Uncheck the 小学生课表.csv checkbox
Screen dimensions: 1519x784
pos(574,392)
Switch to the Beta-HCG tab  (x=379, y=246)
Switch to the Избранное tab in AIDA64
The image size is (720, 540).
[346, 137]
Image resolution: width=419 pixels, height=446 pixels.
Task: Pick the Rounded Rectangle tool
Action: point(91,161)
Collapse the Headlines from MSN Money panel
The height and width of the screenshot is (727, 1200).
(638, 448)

To do: Give back the entire listing above, matching every line exactly.

Output of the task:
Uncheck the 小学生课表.csv checkbox
Screen dimensions: 1519x784
pos(574,392)
Switch to the Beta-HCG tab  (x=379, y=246)
Switch to the Избранное tab in AIDA64
The image size is (720, 540).
[346, 137]
Image resolution: width=419 pixels, height=446 pixels.
Task: Pick the Rounded Rectangle tool
Action: point(91,161)
Collapse the Headlines from MSN Money panel
The height and width of the screenshot is (727, 1200).
(638, 448)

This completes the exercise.